Return value: return mln_lex_t structure pointer if successful, otherwise return NULL

mln_lex_destroy

void mln_lex_destroy(mln_lex_t *lex);

Description: Destroy and release lexer resources.

Return value: none

mln_lex_strerror

char *mln_lex_strerror(mln_lex_t *lex);

Description: Get the error string encountered by the current lexer.

Return value: error string

mln_lex_push_input_file_stream

int mln_lex_push_input_file_stream(mln_lex_t *lex, mln_string_t *path);

Description: This function is used to push the code file path path to the front of the input stream of the lexer. This function is used to implement the lexical analyzer to introduce other file code.

Return value: return 0 if successful, otherwise return -1

mln_lex_push_input_buf_stream

int mln_lex_push_input_buf_stream(mln_lex_t *lex, mln_string_t *buf);

Description: This function is used to push the code string buf to the front of the input stream of the lexer. This function is used to implement the lexical analyzer to introduce other file code.

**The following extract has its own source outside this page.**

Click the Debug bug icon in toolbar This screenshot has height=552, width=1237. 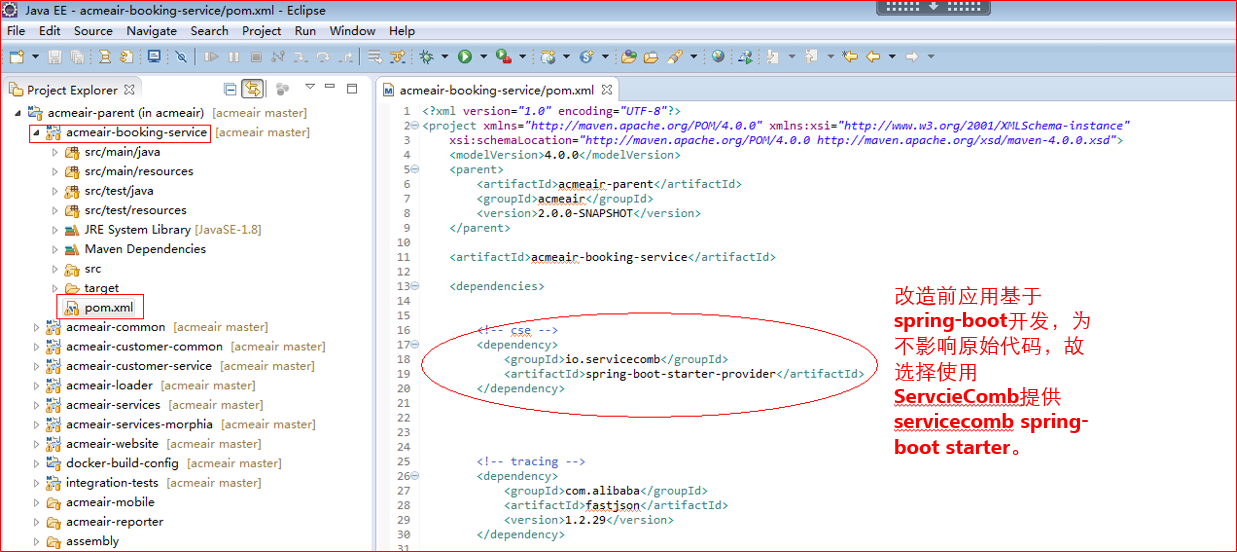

Return value: return 0 if successful, otherwise return -1

mln_lex_check_file_loop

int mln_lex_check_file_loop(mln_lex_t *lex, mln_string_t *path);

Description: Used to check for circular references in files imported by mln_lex_push_input_file_stream.

Return value: 0 if none, otherwise -1

mln_lex_macro_new

mln_lex_macro_t *mln_lex_macro_new(mln_alloc_t *pool, mln_string_t *key, mln_string_t *val);

Description: Create a macro. pool is the memory pool structure used to create the macro structure. Generally speaking, this structure is the pool in mln_lex_t. key is the macro name, and val is the content that the macro refers to.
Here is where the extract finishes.